PMID: 20651869Jul 24, 2010Paper

Apical pulmonary lesions due to Marfan syndrome misdiagnosed as pulmonary tuberculosis

The New Zealand Medical Journal
Prem Parkash GuptaDipti Agarwal

Abstract

A 55-year-male with chest symptoms and apical pulmonary lesions was diagnosed as a case of sputum smear-negative pulmonary tuberculosis at a peripheral health centre in India on the basis of Revised National Tuberculosis Control Programme Guidelines--he was put on antitubercular chemotherapy. He had no radiological or clinical improvement with antitubercular treatment, so the patient was referred to our institute. On evaluation, we found that the patient had multisystem involvement with typical features of Marfan syndrome and a suggestive history in other blood-relatives.
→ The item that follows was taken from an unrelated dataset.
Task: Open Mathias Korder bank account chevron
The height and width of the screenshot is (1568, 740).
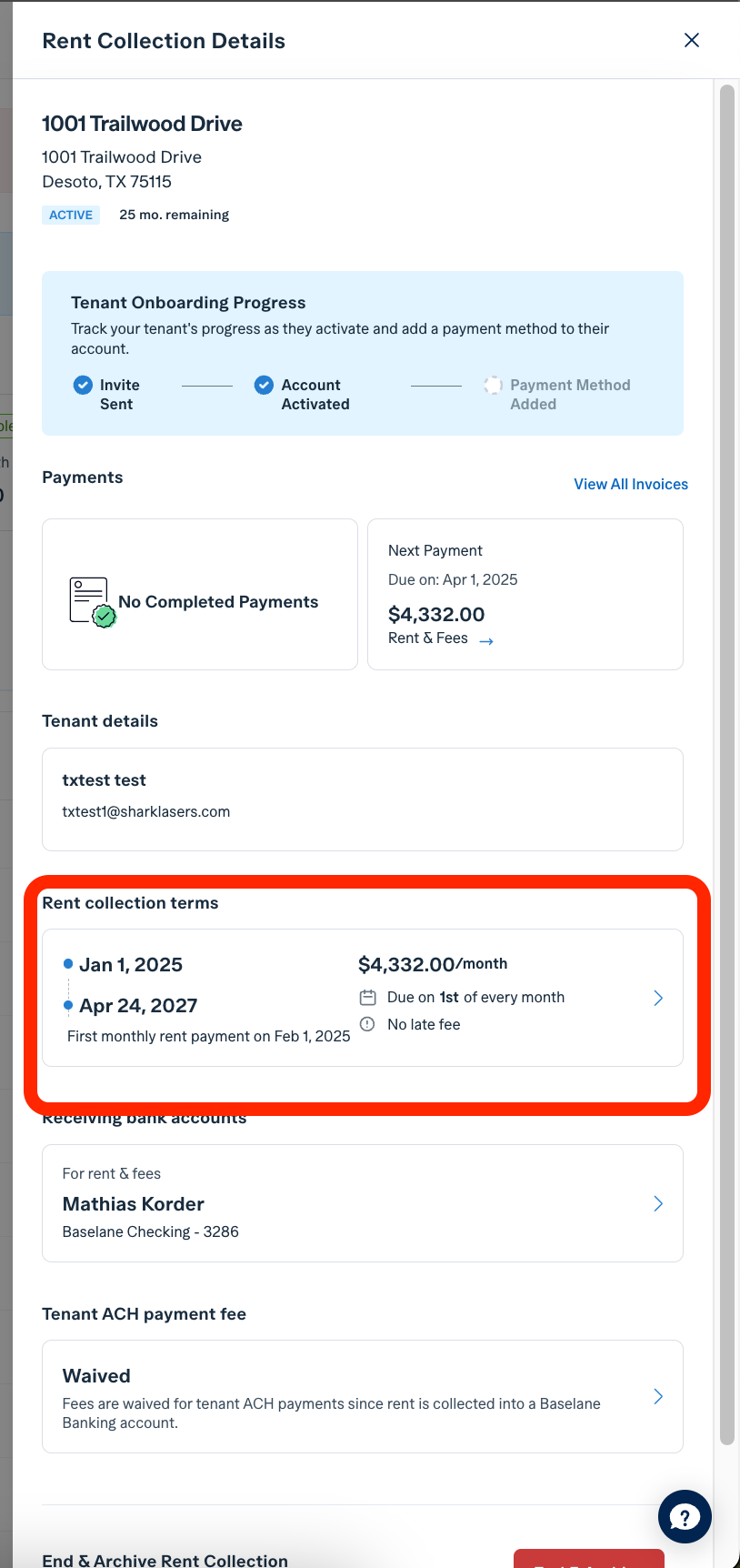Action: click(658, 1203)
Upper lobe fibrosis, bronchiectasis, emphysematous changes, multiple blebs, small pneumothorax, pleural fibrosis and pleural thickening were seen which were due to Marfan syndrome rather than tuberculosis. The present case seems to signify the search for alternative aetiologies in similar clinico-radiological presentations if, after 3 months, cultures for Mycobacterium are still negative (despite sputum induction and/or bronchoscopy with biopsies) and the patient is having no radiological improvement.